(SELECTED TEXT)
----------

Correlation between Gingival Expression of STAT1 and Chronic Periodontitis
Saeed M1,2, Sattari M1,2*, Yeganeh F2, Sarira Shahnavaz2
1 Iran Center for Dental Research, Dental School, Shahid Beheshti University of Medical Sciences, Iran.
2 Department of Immunology, School of Medicine, Shahid Beheshti University of Medical Sciences, Tehran, Iran.
*Corresponding Author
Mandana Sattari DDS, PhD,
Professor, Department of Immunology, Medical School,
Shahed Beheshti University of Medical Sciences and Health Services, Evin,
Shaheed Chamran Highway, Tehran, Iran.
Tel: +982123872545
Fax: +982122439970
E-mail: mandana.sattari@gmail.com
Article Type: Research Article
Received: September 21, 2015; Accepted: October 09, 2015; Published: October 13, 2015
Citation: Saeed M, Sattari M, Yeganeh F, Sarira Shahnavaz (2015) Correlation between Gingival Expression of STAT1 and Chronic Periodontitis. Int J Dentistry Oral Sci. 2(10), 158-162. doi: dx.doi.org/10.19070/2377-8075-1500033
Copyright: Sattari M© 2015. This is an open-access article distributed under the terms of the Creative Commons Attribution License, which permits unrestricted use, distribution and reproduction in any medium, provided the original author and source are credited.

----------

(STORED DATA)
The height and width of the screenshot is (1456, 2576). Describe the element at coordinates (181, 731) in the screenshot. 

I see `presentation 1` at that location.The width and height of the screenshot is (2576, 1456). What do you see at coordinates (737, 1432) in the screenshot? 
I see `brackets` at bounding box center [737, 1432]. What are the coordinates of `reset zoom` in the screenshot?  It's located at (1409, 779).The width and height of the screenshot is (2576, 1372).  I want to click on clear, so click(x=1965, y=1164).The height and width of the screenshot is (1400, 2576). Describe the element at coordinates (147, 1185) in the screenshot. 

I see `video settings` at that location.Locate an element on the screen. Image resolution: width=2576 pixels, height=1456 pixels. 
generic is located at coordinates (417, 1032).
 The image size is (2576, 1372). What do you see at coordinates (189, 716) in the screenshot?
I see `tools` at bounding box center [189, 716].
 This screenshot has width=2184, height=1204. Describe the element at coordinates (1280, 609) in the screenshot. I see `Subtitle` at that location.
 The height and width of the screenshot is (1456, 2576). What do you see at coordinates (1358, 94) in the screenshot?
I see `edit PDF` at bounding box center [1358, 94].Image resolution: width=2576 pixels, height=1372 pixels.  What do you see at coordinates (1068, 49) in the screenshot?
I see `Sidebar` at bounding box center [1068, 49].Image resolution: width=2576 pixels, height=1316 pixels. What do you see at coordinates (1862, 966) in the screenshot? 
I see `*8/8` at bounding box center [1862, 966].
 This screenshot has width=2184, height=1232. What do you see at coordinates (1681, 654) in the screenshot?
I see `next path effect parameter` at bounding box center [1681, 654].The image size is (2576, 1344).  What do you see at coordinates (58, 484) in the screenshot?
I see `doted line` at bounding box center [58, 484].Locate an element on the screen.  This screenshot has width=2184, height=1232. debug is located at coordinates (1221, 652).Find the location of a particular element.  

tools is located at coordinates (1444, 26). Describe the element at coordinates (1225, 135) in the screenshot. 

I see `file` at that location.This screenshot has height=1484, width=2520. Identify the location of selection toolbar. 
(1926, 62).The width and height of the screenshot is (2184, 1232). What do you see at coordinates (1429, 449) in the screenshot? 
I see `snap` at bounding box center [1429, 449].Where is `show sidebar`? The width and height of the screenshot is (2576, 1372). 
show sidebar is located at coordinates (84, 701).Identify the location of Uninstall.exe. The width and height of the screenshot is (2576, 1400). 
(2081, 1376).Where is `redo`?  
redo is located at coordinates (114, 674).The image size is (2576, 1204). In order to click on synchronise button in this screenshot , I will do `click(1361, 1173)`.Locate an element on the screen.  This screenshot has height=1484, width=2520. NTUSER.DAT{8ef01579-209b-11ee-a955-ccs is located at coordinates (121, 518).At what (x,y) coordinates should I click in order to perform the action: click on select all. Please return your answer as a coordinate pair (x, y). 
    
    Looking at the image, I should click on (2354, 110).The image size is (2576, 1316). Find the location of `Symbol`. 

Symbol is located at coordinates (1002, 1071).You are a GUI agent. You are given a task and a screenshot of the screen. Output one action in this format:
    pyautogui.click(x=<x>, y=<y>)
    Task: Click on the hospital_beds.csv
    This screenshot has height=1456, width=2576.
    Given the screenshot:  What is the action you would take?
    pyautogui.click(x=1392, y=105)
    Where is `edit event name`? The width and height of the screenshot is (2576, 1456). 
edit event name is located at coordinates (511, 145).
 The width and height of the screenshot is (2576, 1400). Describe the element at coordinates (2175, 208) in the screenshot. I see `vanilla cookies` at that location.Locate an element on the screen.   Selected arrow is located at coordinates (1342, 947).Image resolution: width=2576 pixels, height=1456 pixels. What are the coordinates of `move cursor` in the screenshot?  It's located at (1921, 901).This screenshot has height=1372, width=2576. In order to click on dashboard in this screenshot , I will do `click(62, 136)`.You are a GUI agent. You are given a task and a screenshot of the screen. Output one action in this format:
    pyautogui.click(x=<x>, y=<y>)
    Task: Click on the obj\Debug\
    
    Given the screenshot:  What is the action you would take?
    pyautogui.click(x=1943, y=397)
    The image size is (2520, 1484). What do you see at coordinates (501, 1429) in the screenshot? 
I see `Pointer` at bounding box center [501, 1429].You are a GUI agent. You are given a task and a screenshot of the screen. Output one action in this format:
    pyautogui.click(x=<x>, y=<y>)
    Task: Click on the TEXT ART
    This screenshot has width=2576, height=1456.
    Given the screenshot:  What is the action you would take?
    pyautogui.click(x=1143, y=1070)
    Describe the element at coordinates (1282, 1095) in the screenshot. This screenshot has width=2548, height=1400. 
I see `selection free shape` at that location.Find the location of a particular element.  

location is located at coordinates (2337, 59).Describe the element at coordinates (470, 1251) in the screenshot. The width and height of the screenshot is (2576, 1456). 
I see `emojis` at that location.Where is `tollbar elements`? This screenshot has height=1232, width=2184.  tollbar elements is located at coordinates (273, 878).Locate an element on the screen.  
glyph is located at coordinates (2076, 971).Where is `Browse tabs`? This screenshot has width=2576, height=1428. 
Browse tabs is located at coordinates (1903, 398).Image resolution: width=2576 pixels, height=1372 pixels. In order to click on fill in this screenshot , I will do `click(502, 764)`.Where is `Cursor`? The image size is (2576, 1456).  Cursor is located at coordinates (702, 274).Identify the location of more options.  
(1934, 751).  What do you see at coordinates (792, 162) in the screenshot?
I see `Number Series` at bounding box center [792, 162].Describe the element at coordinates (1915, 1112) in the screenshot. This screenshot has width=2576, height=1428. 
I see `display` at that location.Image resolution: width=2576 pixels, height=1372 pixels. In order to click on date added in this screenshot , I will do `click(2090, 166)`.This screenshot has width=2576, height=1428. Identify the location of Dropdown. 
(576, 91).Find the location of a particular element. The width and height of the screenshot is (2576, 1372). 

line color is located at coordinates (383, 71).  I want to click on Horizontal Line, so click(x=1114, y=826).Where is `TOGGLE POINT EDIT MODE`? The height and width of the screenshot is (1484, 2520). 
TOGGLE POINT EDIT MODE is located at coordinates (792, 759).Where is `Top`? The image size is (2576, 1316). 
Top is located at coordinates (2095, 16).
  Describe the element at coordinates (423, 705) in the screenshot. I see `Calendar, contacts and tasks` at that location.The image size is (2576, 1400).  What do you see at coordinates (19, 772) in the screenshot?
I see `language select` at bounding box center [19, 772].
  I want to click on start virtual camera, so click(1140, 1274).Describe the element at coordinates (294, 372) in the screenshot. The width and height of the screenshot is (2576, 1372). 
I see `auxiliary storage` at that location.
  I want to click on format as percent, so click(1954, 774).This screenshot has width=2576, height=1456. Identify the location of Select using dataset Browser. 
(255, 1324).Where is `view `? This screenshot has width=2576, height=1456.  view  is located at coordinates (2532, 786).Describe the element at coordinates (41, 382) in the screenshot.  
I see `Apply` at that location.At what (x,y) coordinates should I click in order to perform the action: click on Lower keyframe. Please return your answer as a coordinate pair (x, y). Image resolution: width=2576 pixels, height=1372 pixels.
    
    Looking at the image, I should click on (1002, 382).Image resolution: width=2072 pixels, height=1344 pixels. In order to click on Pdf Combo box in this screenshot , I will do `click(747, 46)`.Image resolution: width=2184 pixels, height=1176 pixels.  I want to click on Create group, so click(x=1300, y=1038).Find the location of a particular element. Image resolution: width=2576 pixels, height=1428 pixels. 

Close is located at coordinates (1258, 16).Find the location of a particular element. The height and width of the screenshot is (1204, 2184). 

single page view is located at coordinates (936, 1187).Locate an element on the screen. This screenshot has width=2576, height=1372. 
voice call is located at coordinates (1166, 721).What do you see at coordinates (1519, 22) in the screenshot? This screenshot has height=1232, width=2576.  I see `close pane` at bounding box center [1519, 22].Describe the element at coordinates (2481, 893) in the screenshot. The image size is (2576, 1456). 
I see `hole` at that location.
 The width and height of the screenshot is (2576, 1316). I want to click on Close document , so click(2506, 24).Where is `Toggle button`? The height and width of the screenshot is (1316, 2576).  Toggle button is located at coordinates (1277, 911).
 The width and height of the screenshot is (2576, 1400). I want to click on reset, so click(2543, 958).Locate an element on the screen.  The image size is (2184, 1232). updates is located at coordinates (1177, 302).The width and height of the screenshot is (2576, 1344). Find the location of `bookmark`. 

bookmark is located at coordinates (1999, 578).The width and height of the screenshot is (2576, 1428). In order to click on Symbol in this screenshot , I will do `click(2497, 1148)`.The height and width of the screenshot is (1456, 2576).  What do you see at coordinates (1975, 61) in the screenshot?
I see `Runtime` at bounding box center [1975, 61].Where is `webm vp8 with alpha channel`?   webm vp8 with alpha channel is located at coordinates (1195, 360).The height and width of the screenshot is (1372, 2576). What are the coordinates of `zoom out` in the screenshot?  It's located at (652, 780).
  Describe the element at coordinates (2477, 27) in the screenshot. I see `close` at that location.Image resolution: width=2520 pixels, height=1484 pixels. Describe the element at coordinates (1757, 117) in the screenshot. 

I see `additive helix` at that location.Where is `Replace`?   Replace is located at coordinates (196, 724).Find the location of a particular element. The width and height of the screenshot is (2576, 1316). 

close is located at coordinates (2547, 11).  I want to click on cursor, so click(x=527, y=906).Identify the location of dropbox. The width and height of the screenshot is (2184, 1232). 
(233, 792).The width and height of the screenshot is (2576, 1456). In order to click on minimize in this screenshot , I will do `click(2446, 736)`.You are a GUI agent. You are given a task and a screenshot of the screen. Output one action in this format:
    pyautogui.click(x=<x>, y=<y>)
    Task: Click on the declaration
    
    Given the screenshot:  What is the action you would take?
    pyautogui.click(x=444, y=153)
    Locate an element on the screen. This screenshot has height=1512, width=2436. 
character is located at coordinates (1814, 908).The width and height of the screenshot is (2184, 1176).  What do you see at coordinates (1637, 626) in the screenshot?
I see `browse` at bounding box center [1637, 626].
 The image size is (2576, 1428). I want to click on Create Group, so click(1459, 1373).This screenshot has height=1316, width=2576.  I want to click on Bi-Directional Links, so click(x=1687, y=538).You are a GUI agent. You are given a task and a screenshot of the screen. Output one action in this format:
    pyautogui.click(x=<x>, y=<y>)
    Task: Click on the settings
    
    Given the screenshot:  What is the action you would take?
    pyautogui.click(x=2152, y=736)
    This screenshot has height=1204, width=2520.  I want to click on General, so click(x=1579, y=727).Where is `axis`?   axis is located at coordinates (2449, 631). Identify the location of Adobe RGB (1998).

----------

(INSTRUCTIONS FOR THE TASK) Print the portion of the article header from "Tel: +982123872545" up to and including "source are credited.", keeping every word and character unchanged. The records come from a source separate from the article header.

(FINISHED TASK)
Tel: +982123872545
Fax: +982122439970
E-mail: mandana.sattari@gmail.com
Article Type: Research Article
Received: September 21, 2015; Accepted: October 09, 2015; Published: October 13, 2015
Citation: Saeed M, Sattari M, Yeganeh F, Sarira Shahnavaz (2015) Correlation between Gingival Expression of STAT1 and Chronic Periodontitis. Int J Dentistry Oral Sci. 2(10), 158-162. doi: dx.doi.org/10.19070/2377-8075-1500033
Copyright: Sattari M© 2015. This is an open-access article distributed under the terms of the Creative Commons Attribution License, which permits unrestricted use, distribution and reproduction in any medium, provided the original author and source are credited.